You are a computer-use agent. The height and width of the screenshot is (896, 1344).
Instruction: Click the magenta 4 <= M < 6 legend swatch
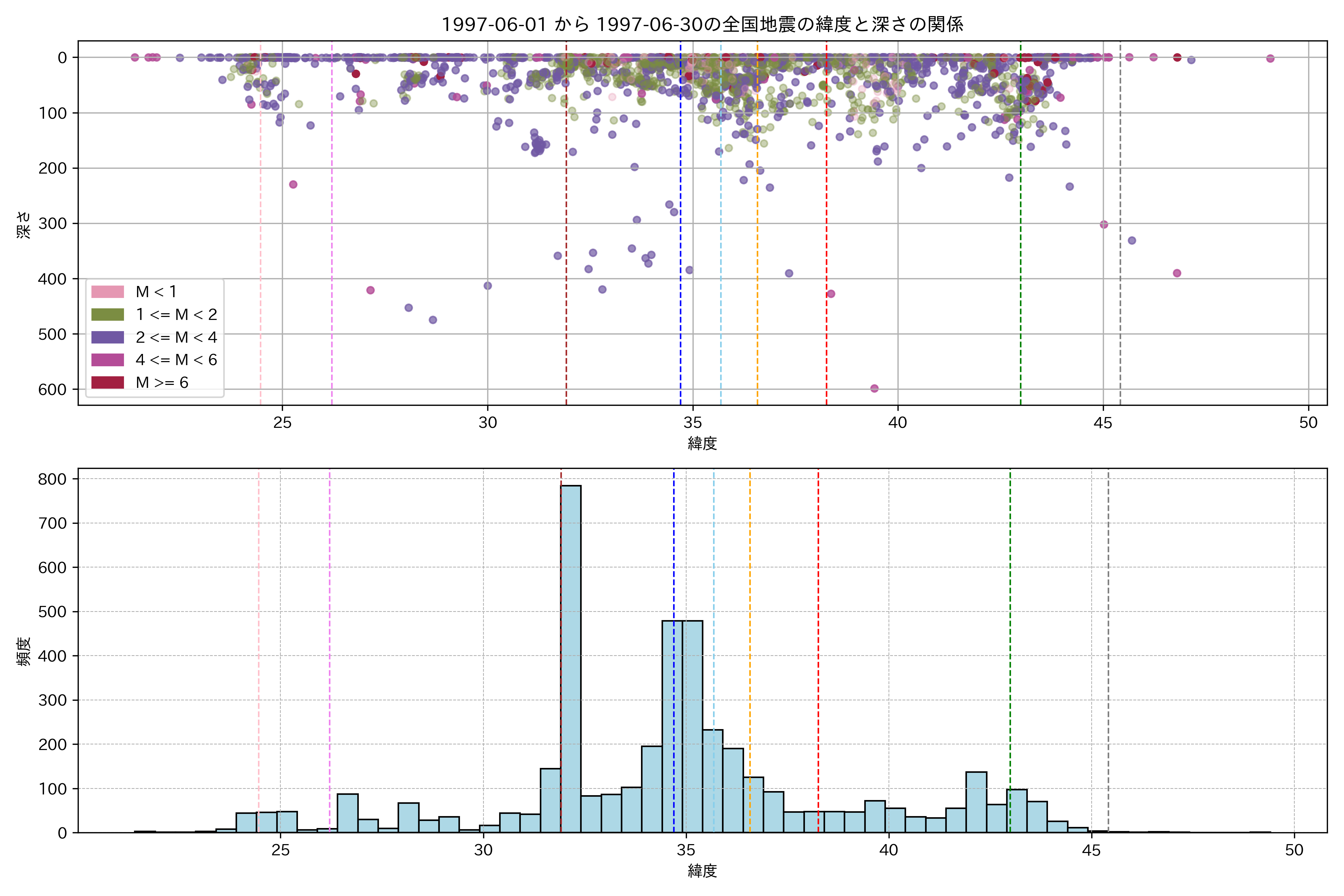[x=108, y=360]
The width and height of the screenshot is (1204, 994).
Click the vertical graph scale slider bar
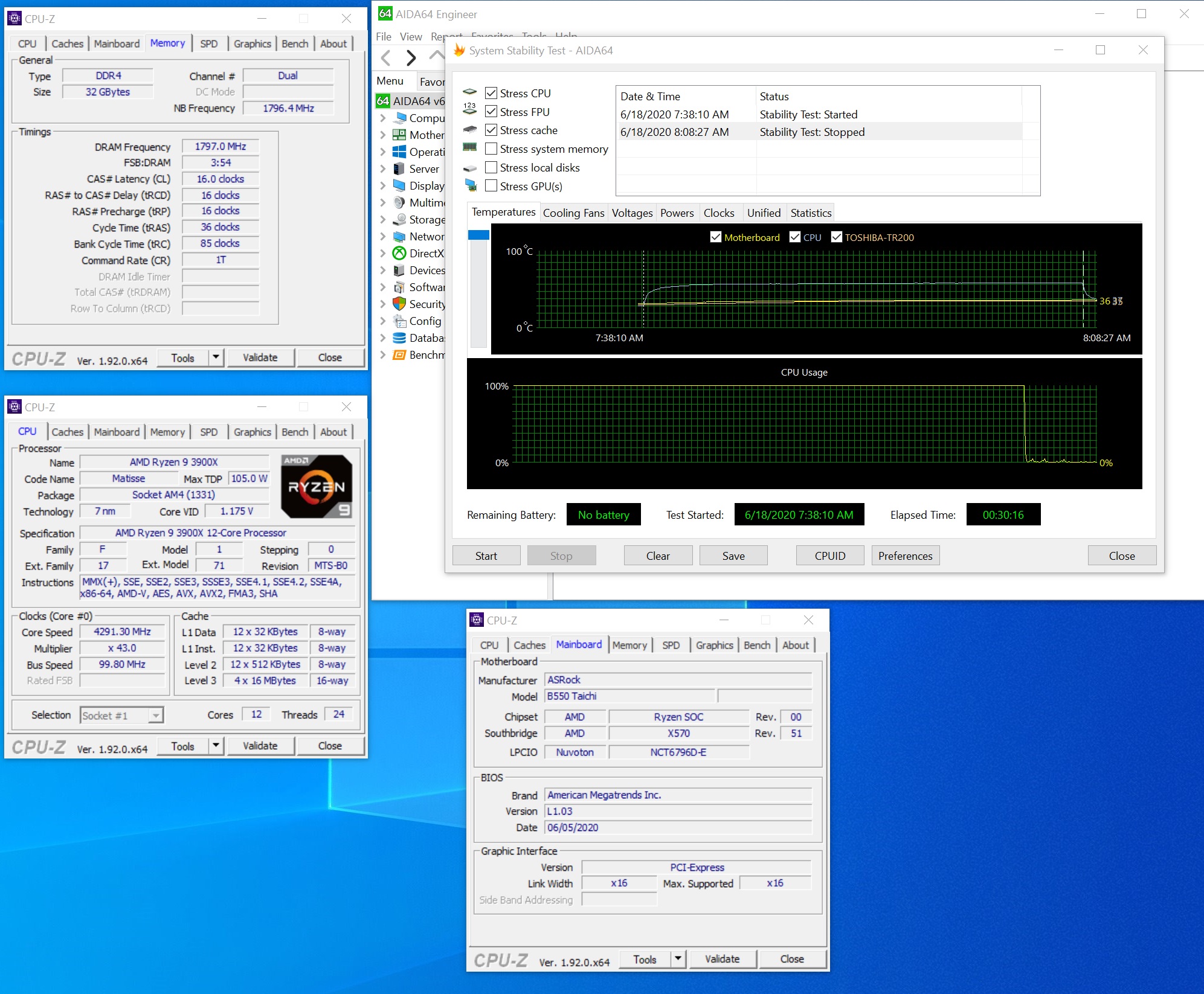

TASK DIRECTIONS:
The data above must be reproduced exactly, without any of its pictures.

ANSWER SECTION:
You are a computer-use agent. The height and width of the screenshot is (896, 1344).
Instruction: Click the magenta 4 <= M < 6 legend swatch
[x=108, y=360]
The width and height of the screenshot is (1204, 994).
Click the vertical graph scale slider bar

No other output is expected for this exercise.